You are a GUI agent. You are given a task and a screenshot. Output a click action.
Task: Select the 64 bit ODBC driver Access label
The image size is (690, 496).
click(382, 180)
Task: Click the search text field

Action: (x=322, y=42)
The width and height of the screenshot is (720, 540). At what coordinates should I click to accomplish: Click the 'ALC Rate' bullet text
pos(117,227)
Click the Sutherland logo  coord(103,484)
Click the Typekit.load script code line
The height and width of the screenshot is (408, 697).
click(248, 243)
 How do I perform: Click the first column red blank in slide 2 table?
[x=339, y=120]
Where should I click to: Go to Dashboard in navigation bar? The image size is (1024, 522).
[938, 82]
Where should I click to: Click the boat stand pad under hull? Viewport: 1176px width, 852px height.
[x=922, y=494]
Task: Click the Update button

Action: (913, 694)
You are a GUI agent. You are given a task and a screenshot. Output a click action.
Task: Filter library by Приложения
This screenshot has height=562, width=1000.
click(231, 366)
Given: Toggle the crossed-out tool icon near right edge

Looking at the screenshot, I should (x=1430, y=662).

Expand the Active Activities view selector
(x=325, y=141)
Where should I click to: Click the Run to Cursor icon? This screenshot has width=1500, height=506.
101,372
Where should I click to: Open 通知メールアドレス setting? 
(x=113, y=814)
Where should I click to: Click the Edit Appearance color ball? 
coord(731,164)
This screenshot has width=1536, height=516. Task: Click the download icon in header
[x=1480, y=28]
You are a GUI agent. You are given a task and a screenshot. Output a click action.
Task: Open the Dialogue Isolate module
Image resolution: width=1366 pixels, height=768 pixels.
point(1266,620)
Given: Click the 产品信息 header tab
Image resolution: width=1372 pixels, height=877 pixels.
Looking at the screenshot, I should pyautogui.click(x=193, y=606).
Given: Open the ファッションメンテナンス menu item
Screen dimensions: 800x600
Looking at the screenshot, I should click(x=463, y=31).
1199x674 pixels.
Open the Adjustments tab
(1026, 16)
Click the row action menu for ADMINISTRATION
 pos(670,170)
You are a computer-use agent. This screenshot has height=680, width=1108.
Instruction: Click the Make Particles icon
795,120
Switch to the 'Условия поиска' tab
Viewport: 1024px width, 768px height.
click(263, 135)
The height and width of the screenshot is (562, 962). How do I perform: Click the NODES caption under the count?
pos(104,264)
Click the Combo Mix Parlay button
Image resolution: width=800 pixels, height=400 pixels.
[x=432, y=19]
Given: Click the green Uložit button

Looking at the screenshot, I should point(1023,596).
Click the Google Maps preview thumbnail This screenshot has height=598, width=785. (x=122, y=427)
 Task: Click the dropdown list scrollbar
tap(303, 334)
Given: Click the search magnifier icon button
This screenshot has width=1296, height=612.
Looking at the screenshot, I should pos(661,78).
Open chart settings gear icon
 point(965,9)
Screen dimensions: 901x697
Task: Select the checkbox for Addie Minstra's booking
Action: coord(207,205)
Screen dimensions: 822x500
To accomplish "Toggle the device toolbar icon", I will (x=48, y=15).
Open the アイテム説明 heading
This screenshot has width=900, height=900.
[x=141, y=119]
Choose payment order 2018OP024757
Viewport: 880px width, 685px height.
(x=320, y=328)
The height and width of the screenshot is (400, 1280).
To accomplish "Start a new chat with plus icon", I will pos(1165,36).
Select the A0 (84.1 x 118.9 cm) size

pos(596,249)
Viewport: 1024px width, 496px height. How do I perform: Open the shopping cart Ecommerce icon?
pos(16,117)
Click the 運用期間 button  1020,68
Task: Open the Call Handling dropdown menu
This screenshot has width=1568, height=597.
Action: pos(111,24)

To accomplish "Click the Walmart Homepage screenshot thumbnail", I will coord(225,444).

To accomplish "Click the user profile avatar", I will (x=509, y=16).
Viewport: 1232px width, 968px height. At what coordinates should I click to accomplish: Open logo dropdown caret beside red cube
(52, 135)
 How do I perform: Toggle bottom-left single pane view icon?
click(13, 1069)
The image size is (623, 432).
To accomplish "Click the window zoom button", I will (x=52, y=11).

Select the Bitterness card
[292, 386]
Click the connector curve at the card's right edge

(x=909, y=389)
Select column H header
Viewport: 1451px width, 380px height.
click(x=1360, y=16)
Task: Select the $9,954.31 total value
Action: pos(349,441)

» TASK TO COMPLETE: All of the material above should be set down again, unaltered.

» YOUR SOLUTION:
You are a GUI agent. You are given a task and a screenshot. Output a click action.
Task: Select the 64 bit ODBC driver Access label
The image size is (690, 496).
click(382, 180)
Task: Click the search text field

Action: (x=322, y=42)
The width and height of the screenshot is (720, 540). At what coordinates should I click to accomplish: Click the 'ALC Rate' bullet text
pos(117,227)
Click the Sutherland logo  coord(103,484)
Click the Typekit.load script code line
The height and width of the screenshot is (408, 697).
click(248, 243)
 How do I perform: Click the first column red blank in slide 2 table?
[x=339, y=120]
Where should I click to: Go to Dashboard in navigation bar? The image size is (1024, 522).
[938, 82]
Where should I click to: Click the boat stand pad under hull? Viewport: 1176px width, 852px height.
[x=922, y=494]
Task: Click the Update button

Action: (913, 694)
You are a GUI agent. You are given a task and a screenshot. Output a click action.
Task: Filter library by Приложения
This screenshot has height=562, width=1000.
click(231, 366)
Given: Toggle the crossed-out tool icon near right edge

Looking at the screenshot, I should (x=1430, y=662).

Expand the Active Activities view selector
(x=325, y=141)
Where should I click to: Click the Run to Cursor icon? This screenshot has width=1500, height=506.
101,372
Where should I click to: Open 通知メールアドレス setting? 
(x=113, y=814)
Where should I click to: Click the Edit Appearance color ball? 
coord(731,164)
This screenshot has width=1536, height=516. Task: Click the download icon in header
[x=1480, y=28]
You are a GUI agent. You are given a task and a screenshot. Output a click action.
Task: Open the Dialogue Isolate module
Image resolution: width=1366 pixels, height=768 pixels.
point(1266,620)
Given: Click the 产品信息 header tab
Image resolution: width=1372 pixels, height=877 pixels.
Looking at the screenshot, I should pyautogui.click(x=193, y=606).
Given: Open the ファッションメンテナンス menu item
Screen dimensions: 800x600
Looking at the screenshot, I should click(x=463, y=31).
1199x674 pixels.
Open the Adjustments tab
(1026, 16)
Click the row action menu for ADMINISTRATION
 pos(670,170)
You are a computer-use agent. This screenshot has height=680, width=1108.
Instruction: Click the Make Particles icon
795,120
Switch to the 'Условия поиска' tab
Viewport: 1024px width, 768px height.
click(263, 135)
The height and width of the screenshot is (562, 962). How do I perform: Click the NODES caption under the count?
pos(104,264)
Click the Combo Mix Parlay button
Image resolution: width=800 pixels, height=400 pixels.
[x=432, y=19]
Given: Click the green Uložit button

Looking at the screenshot, I should point(1023,596).
Click the Google Maps preview thumbnail This screenshot has height=598, width=785. (x=122, y=427)
 Task: Click the dropdown list scrollbar
tap(303, 334)
Given: Click the search magnifier icon button
This screenshot has width=1296, height=612.
Looking at the screenshot, I should pos(661,78).
Open chart settings gear icon
 point(965,9)
Screen dimensions: 901x697
Task: Select the checkbox for Addie Minstra's booking
Action: coord(207,205)
Screen dimensions: 822x500
To accomplish "Toggle the device toolbar icon", I will (x=48, y=15).
Open the アイテム説明 heading
This screenshot has width=900, height=900.
[x=141, y=119]
Choose payment order 2018OP024757
Viewport: 880px width, 685px height.
(x=320, y=328)
The height and width of the screenshot is (400, 1280).
To accomplish "Start a new chat with plus icon", I will pos(1165,36).
Select the A0 (84.1 x 118.9 cm) size

pos(596,249)
Viewport: 1024px width, 496px height. How do I perform: Open the shopping cart Ecommerce icon?
pos(16,117)
Click the 運用期間 button  1020,68
Task: Open the Call Handling dropdown menu
This screenshot has width=1568, height=597.
Action: pos(111,24)

To accomplish "Click the Walmart Homepage screenshot thumbnail", I will coord(225,444).

To accomplish "Click the user profile avatar", I will (x=509, y=16).
Viewport: 1232px width, 968px height. At what coordinates should I click to accomplish: Open logo dropdown caret beside red cube
(52, 135)
 How do I perform: Toggle bottom-left single pane view icon?
click(13, 1069)
The image size is (623, 432).
To accomplish "Click the window zoom button", I will (x=52, y=11).

Select the Bitterness card
[292, 386]
Click the connector curve at the card's right edge

(x=909, y=389)
Select column H header
Viewport: 1451px width, 380px height.
click(x=1360, y=16)
Task: Select the $9,954.31 total value
Action: pos(349,441)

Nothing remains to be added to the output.